#### [Exercise]
Count the lines in the entries below that contain the string "Switch". Reply with the number only.

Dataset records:
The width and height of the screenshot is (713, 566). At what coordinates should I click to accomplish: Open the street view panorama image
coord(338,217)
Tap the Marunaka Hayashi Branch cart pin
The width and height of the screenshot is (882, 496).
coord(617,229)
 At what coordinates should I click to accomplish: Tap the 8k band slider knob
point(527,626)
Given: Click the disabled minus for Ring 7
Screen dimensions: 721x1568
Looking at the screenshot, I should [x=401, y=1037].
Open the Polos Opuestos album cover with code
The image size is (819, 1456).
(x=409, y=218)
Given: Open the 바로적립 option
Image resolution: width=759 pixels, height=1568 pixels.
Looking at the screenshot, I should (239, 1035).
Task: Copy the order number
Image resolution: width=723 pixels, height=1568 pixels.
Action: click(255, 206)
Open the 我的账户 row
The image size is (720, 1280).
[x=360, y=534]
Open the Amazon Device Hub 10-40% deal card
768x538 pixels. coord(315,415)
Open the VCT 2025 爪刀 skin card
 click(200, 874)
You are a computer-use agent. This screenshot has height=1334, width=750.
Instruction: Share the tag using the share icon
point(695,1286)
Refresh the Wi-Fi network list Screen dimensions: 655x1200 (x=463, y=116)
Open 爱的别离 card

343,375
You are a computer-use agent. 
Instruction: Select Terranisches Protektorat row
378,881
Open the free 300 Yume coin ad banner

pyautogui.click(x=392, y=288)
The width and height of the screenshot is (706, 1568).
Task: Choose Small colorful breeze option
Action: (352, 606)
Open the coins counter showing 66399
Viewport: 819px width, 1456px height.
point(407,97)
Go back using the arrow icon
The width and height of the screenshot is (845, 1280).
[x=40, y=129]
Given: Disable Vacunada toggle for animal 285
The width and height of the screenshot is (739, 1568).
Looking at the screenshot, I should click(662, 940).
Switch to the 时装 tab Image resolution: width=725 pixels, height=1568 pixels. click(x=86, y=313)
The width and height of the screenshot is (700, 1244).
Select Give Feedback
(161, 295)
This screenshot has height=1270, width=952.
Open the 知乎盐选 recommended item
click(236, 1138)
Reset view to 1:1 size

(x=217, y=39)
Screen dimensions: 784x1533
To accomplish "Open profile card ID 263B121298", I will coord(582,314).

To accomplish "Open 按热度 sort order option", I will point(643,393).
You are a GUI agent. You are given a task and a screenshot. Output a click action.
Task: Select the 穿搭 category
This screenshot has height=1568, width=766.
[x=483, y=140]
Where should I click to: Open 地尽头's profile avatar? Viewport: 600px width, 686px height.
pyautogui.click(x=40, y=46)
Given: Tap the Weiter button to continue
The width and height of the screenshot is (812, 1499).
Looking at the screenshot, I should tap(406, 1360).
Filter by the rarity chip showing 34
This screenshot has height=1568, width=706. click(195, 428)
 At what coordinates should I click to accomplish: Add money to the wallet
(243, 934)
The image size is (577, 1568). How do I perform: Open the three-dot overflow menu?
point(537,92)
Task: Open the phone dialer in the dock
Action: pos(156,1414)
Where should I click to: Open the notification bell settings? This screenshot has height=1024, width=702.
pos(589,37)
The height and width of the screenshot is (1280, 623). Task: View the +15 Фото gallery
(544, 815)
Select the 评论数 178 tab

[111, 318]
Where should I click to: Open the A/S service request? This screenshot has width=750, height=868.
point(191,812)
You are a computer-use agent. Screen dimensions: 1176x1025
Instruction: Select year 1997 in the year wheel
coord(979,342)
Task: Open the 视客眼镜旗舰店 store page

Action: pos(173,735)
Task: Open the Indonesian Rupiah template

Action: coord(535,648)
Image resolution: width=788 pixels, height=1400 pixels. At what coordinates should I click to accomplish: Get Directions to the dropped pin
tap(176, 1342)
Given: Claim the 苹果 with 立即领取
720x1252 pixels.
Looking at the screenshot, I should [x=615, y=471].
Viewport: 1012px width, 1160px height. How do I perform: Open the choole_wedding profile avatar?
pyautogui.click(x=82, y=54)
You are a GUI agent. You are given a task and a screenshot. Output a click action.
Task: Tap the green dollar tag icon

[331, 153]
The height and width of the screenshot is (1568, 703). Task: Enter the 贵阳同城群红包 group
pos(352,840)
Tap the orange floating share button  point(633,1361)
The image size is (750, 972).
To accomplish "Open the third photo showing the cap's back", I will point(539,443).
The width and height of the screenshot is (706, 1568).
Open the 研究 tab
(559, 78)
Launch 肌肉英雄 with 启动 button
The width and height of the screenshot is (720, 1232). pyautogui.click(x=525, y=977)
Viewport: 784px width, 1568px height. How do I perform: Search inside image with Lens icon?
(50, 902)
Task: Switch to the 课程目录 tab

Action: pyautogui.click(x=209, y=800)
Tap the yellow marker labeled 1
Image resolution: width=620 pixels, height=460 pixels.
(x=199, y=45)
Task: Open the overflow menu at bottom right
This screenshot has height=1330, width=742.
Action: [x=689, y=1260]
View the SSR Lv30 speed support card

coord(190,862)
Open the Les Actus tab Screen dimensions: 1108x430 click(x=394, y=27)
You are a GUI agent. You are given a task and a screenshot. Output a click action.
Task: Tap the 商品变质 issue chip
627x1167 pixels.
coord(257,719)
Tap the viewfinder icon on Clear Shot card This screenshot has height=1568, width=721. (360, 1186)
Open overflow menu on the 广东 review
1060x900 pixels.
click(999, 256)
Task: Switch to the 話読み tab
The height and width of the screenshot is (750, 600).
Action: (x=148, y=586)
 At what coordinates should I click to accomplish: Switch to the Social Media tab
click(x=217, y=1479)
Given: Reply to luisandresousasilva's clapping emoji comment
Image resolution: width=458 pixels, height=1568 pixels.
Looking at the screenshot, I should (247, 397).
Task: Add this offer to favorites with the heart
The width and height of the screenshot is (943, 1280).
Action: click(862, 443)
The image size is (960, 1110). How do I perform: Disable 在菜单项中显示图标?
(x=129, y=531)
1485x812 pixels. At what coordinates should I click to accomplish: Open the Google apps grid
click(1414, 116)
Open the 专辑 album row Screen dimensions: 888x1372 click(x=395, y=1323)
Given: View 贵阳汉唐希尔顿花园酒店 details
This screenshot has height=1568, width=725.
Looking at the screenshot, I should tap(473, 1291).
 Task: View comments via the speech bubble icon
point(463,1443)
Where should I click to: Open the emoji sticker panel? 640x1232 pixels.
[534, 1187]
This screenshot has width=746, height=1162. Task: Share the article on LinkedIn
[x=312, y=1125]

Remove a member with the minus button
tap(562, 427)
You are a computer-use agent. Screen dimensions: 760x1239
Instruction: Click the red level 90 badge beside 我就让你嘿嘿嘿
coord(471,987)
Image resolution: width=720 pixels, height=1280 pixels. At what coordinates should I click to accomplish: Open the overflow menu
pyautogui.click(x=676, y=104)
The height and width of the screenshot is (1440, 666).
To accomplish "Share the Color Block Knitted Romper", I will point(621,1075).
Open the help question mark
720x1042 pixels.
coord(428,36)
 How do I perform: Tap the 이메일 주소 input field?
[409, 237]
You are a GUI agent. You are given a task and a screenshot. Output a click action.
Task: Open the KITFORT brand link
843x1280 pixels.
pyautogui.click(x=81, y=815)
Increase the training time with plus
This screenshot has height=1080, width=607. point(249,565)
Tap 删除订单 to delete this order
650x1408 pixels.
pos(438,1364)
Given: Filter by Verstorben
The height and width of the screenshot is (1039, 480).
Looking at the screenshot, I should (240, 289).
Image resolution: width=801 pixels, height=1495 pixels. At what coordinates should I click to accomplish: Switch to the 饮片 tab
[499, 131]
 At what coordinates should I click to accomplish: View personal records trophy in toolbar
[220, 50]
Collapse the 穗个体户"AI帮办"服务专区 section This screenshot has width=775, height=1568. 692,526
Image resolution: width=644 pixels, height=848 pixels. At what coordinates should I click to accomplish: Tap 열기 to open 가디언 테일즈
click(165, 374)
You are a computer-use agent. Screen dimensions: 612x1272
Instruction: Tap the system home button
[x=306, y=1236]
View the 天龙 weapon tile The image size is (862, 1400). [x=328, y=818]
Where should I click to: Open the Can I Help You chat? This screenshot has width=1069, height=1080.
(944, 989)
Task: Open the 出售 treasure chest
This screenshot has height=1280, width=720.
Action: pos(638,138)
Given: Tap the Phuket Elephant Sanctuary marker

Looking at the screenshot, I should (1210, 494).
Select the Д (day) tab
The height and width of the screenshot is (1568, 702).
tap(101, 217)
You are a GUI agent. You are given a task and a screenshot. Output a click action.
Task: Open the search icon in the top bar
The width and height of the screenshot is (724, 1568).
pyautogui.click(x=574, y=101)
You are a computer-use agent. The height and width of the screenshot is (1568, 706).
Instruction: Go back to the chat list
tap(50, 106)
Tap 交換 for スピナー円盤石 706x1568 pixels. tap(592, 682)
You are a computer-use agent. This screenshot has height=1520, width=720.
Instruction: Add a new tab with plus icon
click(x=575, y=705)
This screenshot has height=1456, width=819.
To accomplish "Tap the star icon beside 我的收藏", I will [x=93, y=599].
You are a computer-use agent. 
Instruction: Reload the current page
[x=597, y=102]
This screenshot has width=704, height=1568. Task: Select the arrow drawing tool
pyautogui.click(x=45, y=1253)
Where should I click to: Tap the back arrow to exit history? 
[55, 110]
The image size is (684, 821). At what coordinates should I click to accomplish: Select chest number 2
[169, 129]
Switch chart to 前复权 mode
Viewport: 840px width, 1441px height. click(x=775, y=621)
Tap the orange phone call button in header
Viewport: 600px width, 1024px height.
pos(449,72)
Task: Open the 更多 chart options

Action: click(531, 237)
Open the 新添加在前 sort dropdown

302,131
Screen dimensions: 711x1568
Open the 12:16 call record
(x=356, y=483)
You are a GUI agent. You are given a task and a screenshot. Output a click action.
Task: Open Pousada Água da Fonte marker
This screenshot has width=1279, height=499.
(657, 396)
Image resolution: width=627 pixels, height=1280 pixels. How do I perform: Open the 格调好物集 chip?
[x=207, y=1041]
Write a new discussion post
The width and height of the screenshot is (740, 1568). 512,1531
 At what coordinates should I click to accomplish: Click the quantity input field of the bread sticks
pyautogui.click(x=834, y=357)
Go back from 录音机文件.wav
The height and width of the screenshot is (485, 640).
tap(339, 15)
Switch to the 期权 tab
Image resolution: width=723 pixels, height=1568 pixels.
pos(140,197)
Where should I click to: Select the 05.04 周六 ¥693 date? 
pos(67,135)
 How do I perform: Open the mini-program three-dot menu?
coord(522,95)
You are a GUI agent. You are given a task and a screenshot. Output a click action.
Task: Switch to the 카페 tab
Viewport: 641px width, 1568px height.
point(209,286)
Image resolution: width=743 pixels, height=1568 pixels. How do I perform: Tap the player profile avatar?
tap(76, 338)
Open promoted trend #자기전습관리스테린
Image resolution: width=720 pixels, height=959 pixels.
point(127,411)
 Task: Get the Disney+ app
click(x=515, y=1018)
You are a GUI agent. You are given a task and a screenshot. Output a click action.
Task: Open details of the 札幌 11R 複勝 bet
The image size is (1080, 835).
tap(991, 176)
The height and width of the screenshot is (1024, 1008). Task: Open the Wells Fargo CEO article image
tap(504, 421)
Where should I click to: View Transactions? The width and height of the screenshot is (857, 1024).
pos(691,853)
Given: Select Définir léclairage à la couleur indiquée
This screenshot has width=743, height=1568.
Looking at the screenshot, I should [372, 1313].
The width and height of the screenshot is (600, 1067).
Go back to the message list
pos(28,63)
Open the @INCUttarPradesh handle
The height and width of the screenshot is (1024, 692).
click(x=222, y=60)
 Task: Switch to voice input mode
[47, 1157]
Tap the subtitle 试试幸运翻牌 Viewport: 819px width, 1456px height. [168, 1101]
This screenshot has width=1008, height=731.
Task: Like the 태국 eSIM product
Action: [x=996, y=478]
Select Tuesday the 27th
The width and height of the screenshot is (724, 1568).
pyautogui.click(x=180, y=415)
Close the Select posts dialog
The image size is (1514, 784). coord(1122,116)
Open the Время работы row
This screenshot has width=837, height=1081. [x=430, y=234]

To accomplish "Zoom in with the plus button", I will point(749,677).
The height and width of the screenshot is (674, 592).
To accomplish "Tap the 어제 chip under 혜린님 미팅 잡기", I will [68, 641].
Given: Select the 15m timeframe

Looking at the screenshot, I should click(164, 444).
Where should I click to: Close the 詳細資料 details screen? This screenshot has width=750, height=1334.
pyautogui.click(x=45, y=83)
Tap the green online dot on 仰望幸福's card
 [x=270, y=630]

#### [Exercise result]
9